Just to labour the point, conside this list of known, unpatched Internet 
Explorer vulnerabilities - http://www.pivx.com/larholm/unpatched/ - including 
"Silent delivery and installation of an executable on a target computer", and 
contrast that with the Open Source competition (Mozilla, Konqueror and 
derivatives) which patched and tested the most recent SSL vulnerability in 
under a day (95 minutes from notification to fix-release for Konqueror).

> The open source community has fragmented into myriad competing segments,
> each with its own different, and increasingly quasi-proprietary,
> distributions of software.

Using a few prominent examples to speak for all Linux distributions is grossly 
careless. In general, Linux distributions include little if any proprietary 
software, and most have downloadable distributions which are both libre and 
gratis. Many, notably Debian and Mandrake, make a point of GPLing all of 
their specialised tools, and many distributions borrow chunks from each 
other. In the case of Sun's "Mad Hatter" distribution, they borrowed RedHat's 
entire distribution en bloc.

Fragmentation is - from a security perspective - good. A software monoculture 
is vulnerable. _Any_ monoculture is vulnerable. Linux runs on 13 hardware 
architectures, Windows on 2 (really only 1), a typical Linux distribution 
provides a sheaf of different window managers, web browsers, mail clients, 
office suites, databases, webservers, scripting lanugages and so on.

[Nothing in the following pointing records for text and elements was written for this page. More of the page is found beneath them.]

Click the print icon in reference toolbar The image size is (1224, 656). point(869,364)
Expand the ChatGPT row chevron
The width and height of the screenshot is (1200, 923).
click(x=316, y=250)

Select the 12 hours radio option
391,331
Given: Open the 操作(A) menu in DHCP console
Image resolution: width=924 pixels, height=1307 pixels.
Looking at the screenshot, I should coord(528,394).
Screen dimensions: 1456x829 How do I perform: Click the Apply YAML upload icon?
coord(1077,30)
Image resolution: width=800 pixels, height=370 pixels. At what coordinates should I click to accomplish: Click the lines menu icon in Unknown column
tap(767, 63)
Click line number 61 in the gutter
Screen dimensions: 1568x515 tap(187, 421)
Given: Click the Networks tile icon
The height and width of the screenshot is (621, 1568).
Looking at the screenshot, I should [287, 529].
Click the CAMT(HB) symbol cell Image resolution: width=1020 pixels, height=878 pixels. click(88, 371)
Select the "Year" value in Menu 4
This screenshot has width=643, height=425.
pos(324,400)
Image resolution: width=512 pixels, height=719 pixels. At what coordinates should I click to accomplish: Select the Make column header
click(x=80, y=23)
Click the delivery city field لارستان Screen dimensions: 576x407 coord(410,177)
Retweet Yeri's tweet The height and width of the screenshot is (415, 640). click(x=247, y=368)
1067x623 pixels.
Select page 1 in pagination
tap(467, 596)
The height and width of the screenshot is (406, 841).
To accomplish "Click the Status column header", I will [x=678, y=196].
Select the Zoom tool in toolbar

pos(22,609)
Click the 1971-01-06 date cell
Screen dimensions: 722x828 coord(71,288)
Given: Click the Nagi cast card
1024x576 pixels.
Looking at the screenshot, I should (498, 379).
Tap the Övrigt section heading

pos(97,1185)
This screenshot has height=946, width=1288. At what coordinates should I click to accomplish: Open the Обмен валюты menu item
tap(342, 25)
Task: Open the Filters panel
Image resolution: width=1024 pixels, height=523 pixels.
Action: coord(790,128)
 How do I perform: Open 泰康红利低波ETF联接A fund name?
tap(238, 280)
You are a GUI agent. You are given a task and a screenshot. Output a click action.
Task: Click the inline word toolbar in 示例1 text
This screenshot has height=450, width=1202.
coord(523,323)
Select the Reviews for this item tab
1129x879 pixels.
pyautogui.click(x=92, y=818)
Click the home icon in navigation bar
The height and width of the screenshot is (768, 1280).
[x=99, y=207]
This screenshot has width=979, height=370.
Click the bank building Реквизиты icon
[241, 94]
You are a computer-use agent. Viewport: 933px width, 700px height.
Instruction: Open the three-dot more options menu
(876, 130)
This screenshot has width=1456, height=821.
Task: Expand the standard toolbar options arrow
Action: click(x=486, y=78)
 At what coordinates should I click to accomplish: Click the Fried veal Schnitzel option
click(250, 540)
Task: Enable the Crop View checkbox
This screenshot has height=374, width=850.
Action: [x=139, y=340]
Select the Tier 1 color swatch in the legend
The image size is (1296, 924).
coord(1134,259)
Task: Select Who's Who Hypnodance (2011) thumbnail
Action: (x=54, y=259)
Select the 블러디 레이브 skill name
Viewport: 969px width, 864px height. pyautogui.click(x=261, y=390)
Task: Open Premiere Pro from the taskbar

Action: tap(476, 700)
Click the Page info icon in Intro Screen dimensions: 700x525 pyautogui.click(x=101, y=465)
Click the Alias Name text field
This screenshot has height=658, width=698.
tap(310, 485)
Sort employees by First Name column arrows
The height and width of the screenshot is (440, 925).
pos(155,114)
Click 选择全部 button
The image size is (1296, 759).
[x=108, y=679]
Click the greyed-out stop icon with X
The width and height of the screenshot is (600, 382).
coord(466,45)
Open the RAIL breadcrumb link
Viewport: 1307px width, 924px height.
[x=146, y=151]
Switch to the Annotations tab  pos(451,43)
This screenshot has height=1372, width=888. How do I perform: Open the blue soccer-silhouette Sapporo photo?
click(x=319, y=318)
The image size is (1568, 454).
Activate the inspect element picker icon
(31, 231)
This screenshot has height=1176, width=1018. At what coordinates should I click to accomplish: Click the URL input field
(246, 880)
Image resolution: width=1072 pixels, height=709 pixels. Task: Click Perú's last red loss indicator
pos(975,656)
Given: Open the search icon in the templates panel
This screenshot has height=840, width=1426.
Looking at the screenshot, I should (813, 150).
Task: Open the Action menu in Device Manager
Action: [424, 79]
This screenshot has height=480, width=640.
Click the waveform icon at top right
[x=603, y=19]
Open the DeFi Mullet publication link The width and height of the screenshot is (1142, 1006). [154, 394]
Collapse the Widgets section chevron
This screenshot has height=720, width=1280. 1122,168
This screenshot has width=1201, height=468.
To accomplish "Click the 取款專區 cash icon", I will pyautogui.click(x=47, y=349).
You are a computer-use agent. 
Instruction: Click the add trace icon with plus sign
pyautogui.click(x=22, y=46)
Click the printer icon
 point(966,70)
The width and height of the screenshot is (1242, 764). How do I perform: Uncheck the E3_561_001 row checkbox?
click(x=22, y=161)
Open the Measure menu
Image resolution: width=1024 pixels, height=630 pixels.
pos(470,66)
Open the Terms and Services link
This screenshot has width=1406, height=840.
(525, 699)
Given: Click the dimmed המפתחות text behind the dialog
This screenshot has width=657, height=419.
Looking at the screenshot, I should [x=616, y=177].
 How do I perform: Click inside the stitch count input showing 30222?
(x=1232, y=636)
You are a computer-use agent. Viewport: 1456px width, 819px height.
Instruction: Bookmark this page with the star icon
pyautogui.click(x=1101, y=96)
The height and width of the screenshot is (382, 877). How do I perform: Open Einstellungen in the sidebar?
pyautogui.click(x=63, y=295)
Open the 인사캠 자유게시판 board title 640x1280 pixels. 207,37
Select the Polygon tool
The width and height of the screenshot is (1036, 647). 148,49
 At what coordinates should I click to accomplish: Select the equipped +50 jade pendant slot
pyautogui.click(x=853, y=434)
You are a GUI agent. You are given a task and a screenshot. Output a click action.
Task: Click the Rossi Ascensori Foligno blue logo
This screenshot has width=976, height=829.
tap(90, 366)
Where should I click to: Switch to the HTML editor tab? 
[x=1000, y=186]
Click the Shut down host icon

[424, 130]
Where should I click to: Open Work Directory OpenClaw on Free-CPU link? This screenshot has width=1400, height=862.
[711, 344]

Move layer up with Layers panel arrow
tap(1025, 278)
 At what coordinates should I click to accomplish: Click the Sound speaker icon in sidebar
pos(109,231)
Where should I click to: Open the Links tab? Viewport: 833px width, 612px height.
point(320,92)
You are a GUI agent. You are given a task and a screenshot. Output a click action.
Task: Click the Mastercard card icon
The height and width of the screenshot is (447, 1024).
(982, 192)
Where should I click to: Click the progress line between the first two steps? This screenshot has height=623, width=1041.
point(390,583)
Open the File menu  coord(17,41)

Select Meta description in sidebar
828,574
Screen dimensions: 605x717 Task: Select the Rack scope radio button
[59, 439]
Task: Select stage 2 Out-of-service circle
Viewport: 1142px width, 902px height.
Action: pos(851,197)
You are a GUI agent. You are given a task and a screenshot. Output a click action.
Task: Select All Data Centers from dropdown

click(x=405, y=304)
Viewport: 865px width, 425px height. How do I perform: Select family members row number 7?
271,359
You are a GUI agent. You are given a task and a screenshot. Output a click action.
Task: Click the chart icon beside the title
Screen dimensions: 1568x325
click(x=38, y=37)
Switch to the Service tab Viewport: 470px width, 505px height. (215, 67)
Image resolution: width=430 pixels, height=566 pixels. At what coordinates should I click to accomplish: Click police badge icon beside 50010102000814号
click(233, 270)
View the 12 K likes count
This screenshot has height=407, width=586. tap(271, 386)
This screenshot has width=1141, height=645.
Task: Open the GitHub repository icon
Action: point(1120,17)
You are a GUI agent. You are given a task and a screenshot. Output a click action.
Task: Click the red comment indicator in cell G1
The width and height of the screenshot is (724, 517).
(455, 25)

>From a user perspective, the choice represented by fragmentation is good. For 
a current example, a parochial Australian girls' school installed Linux and 
defaulted the girls' desktops to KDE. Within days, a significant number of 
the students had discovered and settled on GNOME and lighter window managers 
like IceWM and BlackBox. The helldesk didn't explode as a result (choice of 
WM is part of the user context), in fact the support crew do much less 
running around than they used to with Windows and no such choices.

Is Linux ready for the desktop? The 20,000 (soon to be 200,000) users in Rio 
Grande do Sul's State schools think so too.

There's a lot more which could be said about your article, but it hardly seems 
worthwhile. Do more research, come at the issues with more hard facts and 
less fancy theories. Don't try to justify mistakes, it's much more useful to 
learn from them.

Cheers; Leon

-- 
http://cyberknights.com.au/     Modern tools; traditional dedication
http://slpwa.asn.au/            Member, Linux Professionals WestOz
http://plug.linux.org.au/       Member, Perth Linux User Group
http://linux.org.au/            Committee Member, Linux Australia
http://linux.org.au/~leonb/lca2003/  THE Oz Linux Technical Conf:
                                excellent event, photos here!